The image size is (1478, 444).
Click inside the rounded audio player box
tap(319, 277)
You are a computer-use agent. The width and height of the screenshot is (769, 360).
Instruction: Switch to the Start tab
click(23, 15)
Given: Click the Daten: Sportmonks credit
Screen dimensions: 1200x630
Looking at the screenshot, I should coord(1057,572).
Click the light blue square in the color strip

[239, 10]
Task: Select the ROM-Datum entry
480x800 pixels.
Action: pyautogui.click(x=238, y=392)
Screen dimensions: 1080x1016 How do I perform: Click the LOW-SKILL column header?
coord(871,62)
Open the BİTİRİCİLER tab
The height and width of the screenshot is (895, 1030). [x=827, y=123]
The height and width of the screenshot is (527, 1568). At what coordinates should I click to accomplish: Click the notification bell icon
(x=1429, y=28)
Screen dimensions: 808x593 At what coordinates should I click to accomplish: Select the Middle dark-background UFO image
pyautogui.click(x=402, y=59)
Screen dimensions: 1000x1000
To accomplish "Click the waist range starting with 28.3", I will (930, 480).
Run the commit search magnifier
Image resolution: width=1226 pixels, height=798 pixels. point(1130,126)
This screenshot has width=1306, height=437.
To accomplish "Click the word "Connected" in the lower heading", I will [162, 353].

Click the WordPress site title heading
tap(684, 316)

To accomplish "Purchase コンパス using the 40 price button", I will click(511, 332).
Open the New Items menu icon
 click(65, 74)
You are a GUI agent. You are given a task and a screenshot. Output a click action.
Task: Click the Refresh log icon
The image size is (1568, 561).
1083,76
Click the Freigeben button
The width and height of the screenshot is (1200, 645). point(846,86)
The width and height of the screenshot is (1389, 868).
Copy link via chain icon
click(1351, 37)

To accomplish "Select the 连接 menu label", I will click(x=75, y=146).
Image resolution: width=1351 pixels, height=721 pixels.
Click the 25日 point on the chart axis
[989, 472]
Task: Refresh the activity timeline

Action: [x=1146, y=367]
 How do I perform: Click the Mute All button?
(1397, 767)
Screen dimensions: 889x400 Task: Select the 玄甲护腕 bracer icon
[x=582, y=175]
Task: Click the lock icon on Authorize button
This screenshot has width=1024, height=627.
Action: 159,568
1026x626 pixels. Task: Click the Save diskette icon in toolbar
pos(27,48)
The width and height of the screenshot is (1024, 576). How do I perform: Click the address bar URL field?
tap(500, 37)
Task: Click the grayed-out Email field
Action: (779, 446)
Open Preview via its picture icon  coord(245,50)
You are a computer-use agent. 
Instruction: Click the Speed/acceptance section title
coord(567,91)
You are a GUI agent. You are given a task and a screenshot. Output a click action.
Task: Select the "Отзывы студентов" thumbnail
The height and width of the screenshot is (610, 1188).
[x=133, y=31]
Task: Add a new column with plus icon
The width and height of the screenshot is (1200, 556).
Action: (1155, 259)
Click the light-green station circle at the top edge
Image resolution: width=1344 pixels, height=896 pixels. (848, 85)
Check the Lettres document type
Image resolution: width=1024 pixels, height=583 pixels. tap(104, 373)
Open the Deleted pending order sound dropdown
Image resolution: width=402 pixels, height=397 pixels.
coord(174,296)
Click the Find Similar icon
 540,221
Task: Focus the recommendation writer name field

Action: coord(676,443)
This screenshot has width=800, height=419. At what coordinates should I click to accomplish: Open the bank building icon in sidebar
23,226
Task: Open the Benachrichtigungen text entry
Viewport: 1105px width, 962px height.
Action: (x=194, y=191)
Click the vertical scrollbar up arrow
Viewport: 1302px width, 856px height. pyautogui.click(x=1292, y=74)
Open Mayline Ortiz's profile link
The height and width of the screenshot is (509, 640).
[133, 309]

***

Your answer should consist of the material above, written out word for word.

The image size is (1478, 444).
Click inside the rounded audio player box
tap(319, 277)
You are a computer-use agent. The width and height of the screenshot is (769, 360).
Instruction: Switch to the Start tab
click(23, 15)
Given: Click the Daten: Sportmonks credit
Screen dimensions: 1200x630
Looking at the screenshot, I should coord(1057,572).
Click the light blue square in the color strip

[239, 10]
Task: Select the ROM-Datum entry
480x800 pixels.
Action: pyautogui.click(x=238, y=392)
Screen dimensions: 1080x1016 How do I perform: Click the LOW-SKILL column header?
coord(871,62)
Open the BİTİRİCİLER tab
The height and width of the screenshot is (895, 1030). [x=827, y=123]
The height and width of the screenshot is (527, 1568). At what coordinates should I click to accomplish: Click the notification bell icon
(x=1429, y=28)
Screen dimensions: 808x593 At what coordinates should I click to accomplish: Select the Middle dark-background UFO image
pyautogui.click(x=402, y=59)
Screen dimensions: 1000x1000
To accomplish "Click the waist range starting with 28.3", I will (930, 480).
Run the commit search magnifier
Image resolution: width=1226 pixels, height=798 pixels. point(1130,126)
This screenshot has width=1306, height=437.
To accomplish "Click the word "Connected" in the lower heading", I will [162, 353].

Click the WordPress site title heading
tap(684, 316)

To accomplish "Purchase コンパス using the 40 price button", I will click(511, 332).
Open the New Items menu icon
 click(65, 74)
You are a GUI agent. You are given a task and a screenshot. Output a click action.
Task: Click the Refresh log icon
The image size is (1568, 561).
1083,76
Click the Freigeben button
The width and height of the screenshot is (1200, 645). point(846,86)
The width and height of the screenshot is (1389, 868).
Copy link via chain icon
click(1351, 37)

To accomplish "Select the 连接 menu label", I will click(x=75, y=146).
Image resolution: width=1351 pixels, height=721 pixels.
Click the 25日 point on the chart axis
[989, 472]
Task: Refresh the activity timeline

Action: [x=1146, y=367]
 How do I perform: Click the Mute All button?
(1397, 767)
Screen dimensions: 889x400 Task: Select the 玄甲护腕 bracer icon
[x=582, y=175]
Task: Click the lock icon on Authorize button
This screenshot has width=1024, height=627.
Action: 159,568
1026x626 pixels. Task: Click the Save diskette icon in toolbar
pos(27,48)
The width and height of the screenshot is (1024, 576). How do I perform: Click the address bar URL field?
tap(500, 37)
Task: Click the grayed-out Email field
Action: (779, 446)
Open Preview via its picture icon  coord(245,50)
You are a computer-use agent. 
Instruction: Click the Speed/acceptance section title
coord(567,91)
You are a GUI agent. You are given a task and a screenshot. Output a click action.
Task: Select the "Отзывы студентов" thumbnail
The height and width of the screenshot is (610, 1188).
[x=133, y=31]
Task: Add a new column with plus icon
The width and height of the screenshot is (1200, 556).
Action: (1155, 259)
Click the light-green station circle at the top edge
Image resolution: width=1344 pixels, height=896 pixels. (848, 85)
Check the Lettres document type
Image resolution: width=1024 pixels, height=583 pixels. tap(104, 373)
Open the Deleted pending order sound dropdown
Image resolution: width=402 pixels, height=397 pixels.
coord(174,296)
Click the Find Similar icon
 540,221
Task: Focus the recommendation writer name field

Action: coord(676,443)
This screenshot has width=800, height=419. At what coordinates should I click to accomplish: Open the bank building icon in sidebar
23,226
Task: Open the Benachrichtigungen text entry
Viewport: 1105px width, 962px height.
Action: (x=194, y=191)
Click the vertical scrollbar up arrow
Viewport: 1302px width, 856px height. pyautogui.click(x=1292, y=74)
Open Mayline Ortiz's profile link
The height and width of the screenshot is (509, 640).
[133, 309]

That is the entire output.